Je me suis longtemps promené ce soir avec le major. Il plongeait des regards anxieux dans la brume rougeâtre qui s’étendait sur la Ville comme un voile de pourpre. De temps en temps, il s’arrêtait pour compter les lointaines palpitations d’une petite lueur tantôt bleue, tantôt verte, tour à tour vive et voilée, qui brillait au sud de Paris. Vers le nord, une autre lumière répétait les mêmes signaux. Le major comptait scrupuleusement et laissait par instans échapper des exclamations joyeuses. — Bon ! ça va bien ! Nous les tenons enfin, Hermann, s’écria-t-il en me frappant sur l’épaule, j’ai l’idée ce soir que nous reverrons bientôt notre pays et nos tendres fiancées ; mais auparavant, morbleu, nous irons trinquer au Louvre et nous y mènerons joyeuse vie après tant de misères. Je me sens en appétit et d’humeur à m’amuser un peu. Ne le dis pas à Mina Wurtz, je veux faire le diable à quatre une fois dans ma vie. Nous n’en serons pas moins de bons et honnêtes Allemands pour rentrer à Berlin !

— Vous croyez donc à l’armistice et à la paix ? dis-je pour le sonder.
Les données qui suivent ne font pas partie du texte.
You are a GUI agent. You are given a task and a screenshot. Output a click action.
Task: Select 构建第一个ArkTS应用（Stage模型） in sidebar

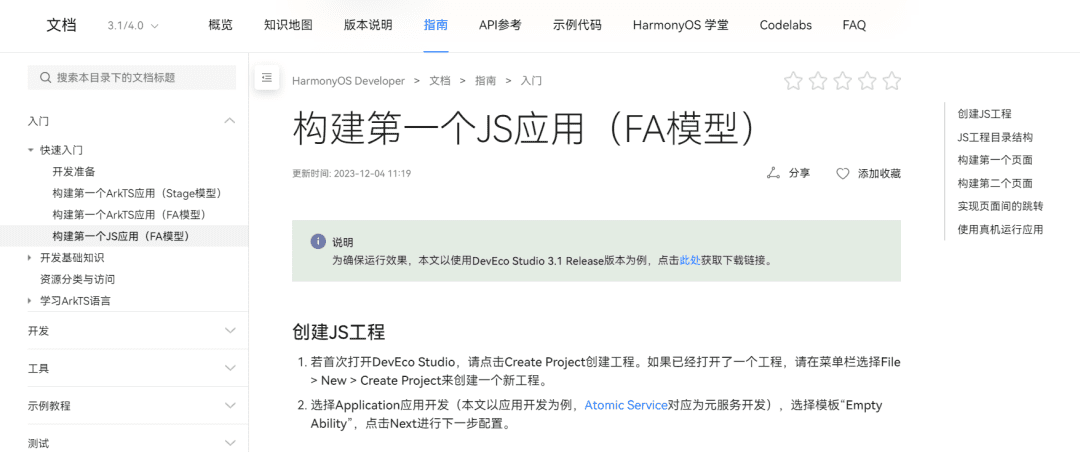pyautogui.click(x=137, y=193)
— Au diable l’armistice, et la diplomatie, et les puissances neutres ! Nous avons bien besoin vraiment de toutes ces paperasseries. Là-bas, c’est là-bas que sont nos vrais alliés. Il regardait Paris avec des regards ardens. — Les Allemands n’ont-ils pas été tous expulsés ? demandai-je timidement.

— Non, non, pas tous ; mais ce ne sont pas les Allemands qui nous feront entrer à Paris.
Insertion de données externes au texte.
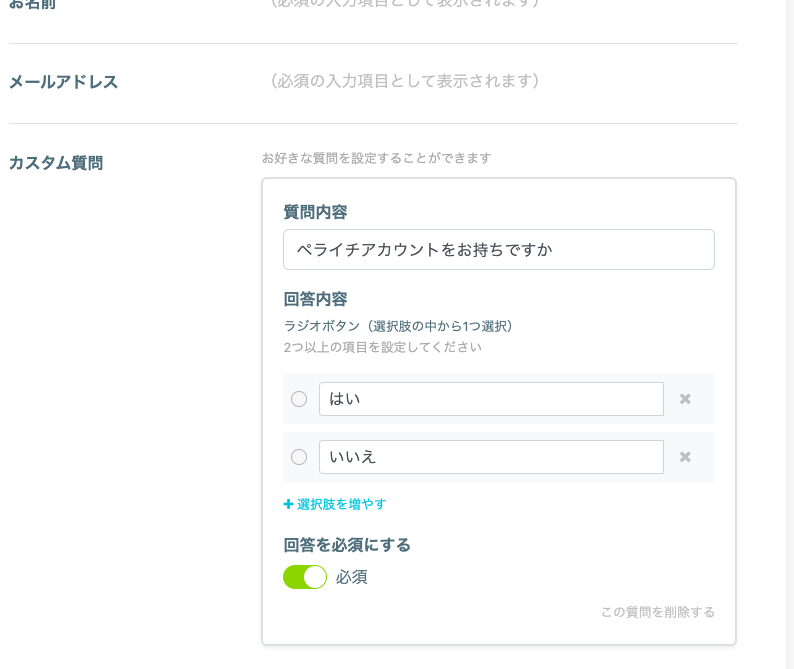Select the radio button beside はい
Viewport: 794px width, 669px height.
pos(299,399)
— Y aurait-il donc des traîtres dans la ville ?

— Des traîtres ! reprit-il en hésitant ; non, non, ce n’est pas précisément cela. Ce sont des gens à grandes idées. Ils ont un certain idéal de société, une certaine façon d’entendre le bonheur de l’humanité, auxquels ils sacrifient tout le reste. S’il leur est démontré que le succès de leurs rêves exige qu’ils renversent le nouveau gouvernement de la France, ils n’hésiteront pas, — pas plus que n’ont hésité au 4 septembre ceux qui tiennent en ce moment le pouvoir.

— Major, dis-je en secouant la tête, en Allemagne nous avons des rêveurs comme ceux-là ; ils ne s’en battent pas moins bien et n’en haïssent que mieux la France.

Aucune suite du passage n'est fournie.